The selection of manufacturing processes is the major element in production, directly impacting the production efficiency, cost control and product quality. As manufacturing evolves toward intelligent and precision-oriented approaches, process decisions must comprehensively balance technical feasibility with economic viability.
The core element of manufacturing selection
- Process Suitability
Select manufacturing processes based on part geometry complexity, material properties, and precision requirements. For instance, CNC machining is suitable for high-mix low-volume production, enabling complex surface machining through programming to significantly enhance consistency. Conversely, traditional turning and milling processes retain cost advantages for high-volume, simple parts. When machining shaft-type components, prioritize reference consistency to minimize cumulative errors.
- Economic Trade-offs
Process costs encompass equipment investment, labor hours, and scrap rates. High-speed cutting technology reduces machining time but incurs higher tool wear costs; precision casting minimizes secondary processing yet significantly increases mold expenses. Enterprises must conduct life-cycle cost analysis to select the solution offering the most comprehensive benefits.
- Balancing Quality and Efficiency
Modern manufacturing emphasizes systematic optimization. For instance, composite machining centers are employed for box-type components, completing multiple processes such as drilling and milling in a single setup to eliminate repeated positioning errors. Meanwhile, precision techniques like nanometer-level polishing, though time-consuming, meet the surface quality demands of high-end products.
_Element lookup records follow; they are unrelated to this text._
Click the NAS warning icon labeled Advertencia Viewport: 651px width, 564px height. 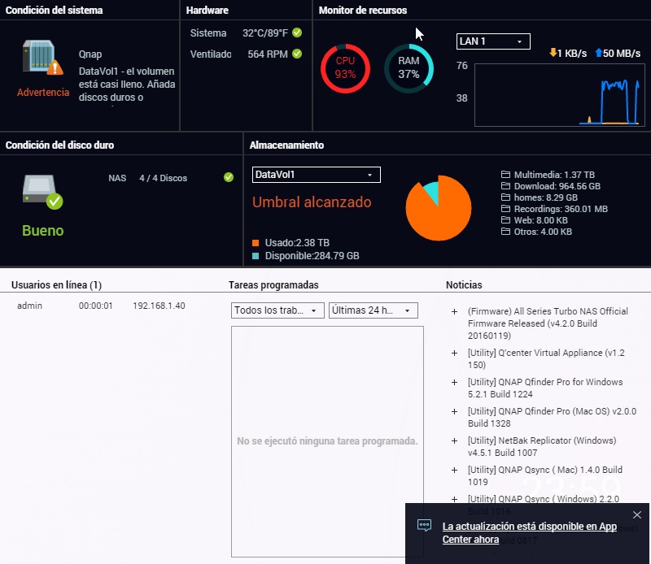(x=42, y=59)
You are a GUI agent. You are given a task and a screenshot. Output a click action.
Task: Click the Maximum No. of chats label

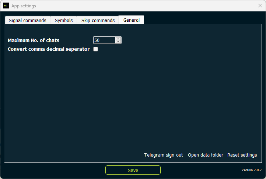(34, 40)
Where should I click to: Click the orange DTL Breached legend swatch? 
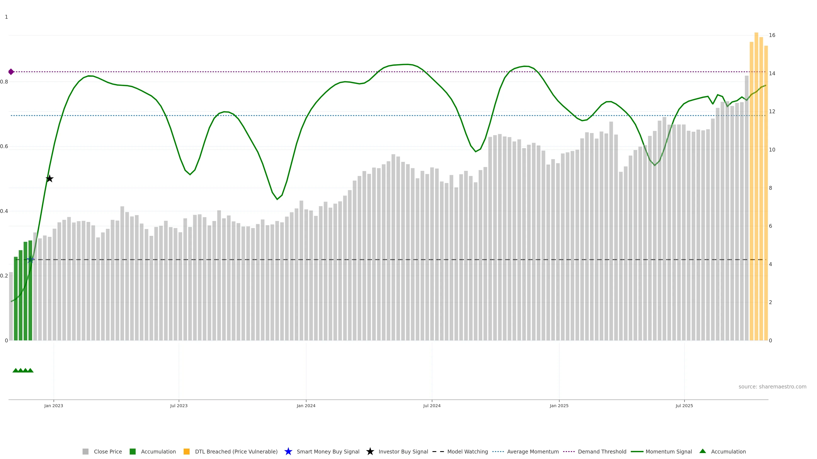(x=186, y=451)
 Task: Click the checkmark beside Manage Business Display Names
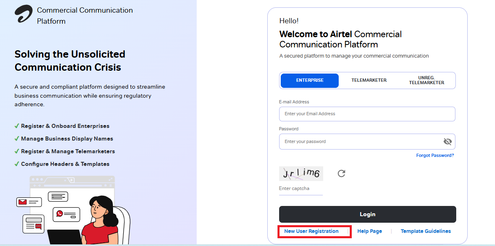17,139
Typical Process Decision Path
- Raw Material Selection
Determine casting, forging, or powder metallurgy processes based on material properties. Sand casting is prioritized for cast iron components to control costs, while die casting is suitable for aluminum alloy structural parts to enhance strength.
- Process Planning
Follow the principle of “establish reference points first, rough before finish.” For example:
– Shaft components undergo external turning first to create positioning references for subsequent operations, followed by precision grinding of critical dimensions; Deep-hole drilling requires a staged drilling strategy to prevent tool deflection.
- Parameter Optimization
Cutting parameters must align with machine tool performance and tool life. When machining cast iron with high-speed steel tools, balance cutting speed and feed rate to prevent chipping;
carbide tools can withstand higher speeds but require adequate cooling systems.
Frontier Trends and Challenges
Intelligent manufacturing systems are reshaping traditional decision-making models. By simulating machining processes through digital twin technology, they can predict process defects and optimize parameters; however, this also demands multidisciplinary expertise from practitioners. In the future, green manufacturing processes—such as dry cutting—will become a key direction for sustainable development.